After years of trailing Netflix (NFLX), movie rental giant Blockbuster (BBI) has finally realized that it might have a competitive advantage over its main rival; about 8,500 storefronts worldwide. By integrating in-store and online DVD rentals into its new Total Access movie rental program, Blockbuster is finally making some gains at Netflix’s expense.
However, looking at the share prices of both companies, one has to wonder if Wall Street is too optimistic about Netflix’s future and too pessimistic about that of Blockbuster. Despite having annual revenue that trounces NFLX by a factor of four, Blockbuster’s market cap ($1.09 billion) trails that of Netflix ($1.75 billion) by nearly 40 percent. Netflix’s EBITDA for the first nine months of 2006 came in at $46 million, only 25% of Blockbuster’s $188 million.
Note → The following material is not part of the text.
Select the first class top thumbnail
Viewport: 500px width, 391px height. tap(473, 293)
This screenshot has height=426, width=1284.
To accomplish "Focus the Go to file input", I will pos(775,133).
So, Blockbuster at first blush appears to be a much cheaper stock with 60% of the market cap of Netflix, but with 4 times as much revenue and EBITDA. Even using a P/E ratio, which hurts Blockbuster given they have a fairly high debt load, BBI shares trade at more than a 10% discount to Netflix based on 2007 projections.
Given these numbers, there has to be some explanation for the wide valuation disparity. Growth investors would surely point out that Netflix is focused solely on the high growth online DVD rental market, whereas the bulk of Blockbuster’s business comes from the storefront, which is a deteriorating market.
That said, Blockbuster’s 8,500 stores are worth something, even if it is far less than five or ten years ago, and Netflix has no stores. Going forward, does NFLX have an advantage over Blockbuster when it comes to securing incremental online DVD rental customers? Making the case that they do is difficult, especially since BBI is now allowing customers to return their online DVD rentals at local stores.
Another way to look at it is to analyze the online DVD rental market itself. I have made the point before on this blog that five or ten years from now it is very possible that nobody will be renting DVD’s on a web site and returning them through the mail. The cable companies seem to have a powerful distribution network via the on-demand model, and there is no reason to think that every movie that Blockbuster and Netflix have could be part of a mass digital library, accessible to every customer who has a cable box.
If the online mail order model does indeed go away, it would be hard to argue that Netflix is better positioned than Blockbuster. Both companies could very well die under such a scenario, but Wall Street seems to be unfairly down on Blockbuster’s prospects versus those of Netflix. The current valuation disparity seems pretty drastic to me, and I’m not sure it makes any sense.
As always, your comments and opinions are welcome.
Full disclosure: No positions in BBI or NFLX.